What you have to do: Line by line, output the data that follows exactly as written.

Saved data entries:
- Opening Delimiter -
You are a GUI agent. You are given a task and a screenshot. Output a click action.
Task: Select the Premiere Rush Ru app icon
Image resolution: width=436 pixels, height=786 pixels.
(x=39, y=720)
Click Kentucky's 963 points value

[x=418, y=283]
- Closing Delimiter -
Response area:
You are a GUI agent. You are given a task and a screenshot. Output a click action.
Task: Select the Premiere Rush Ru app icon
Image resolution: width=436 pixels, height=786 pixels.
(x=39, y=720)
Click Kentucky's 963 points value

[x=418, y=283]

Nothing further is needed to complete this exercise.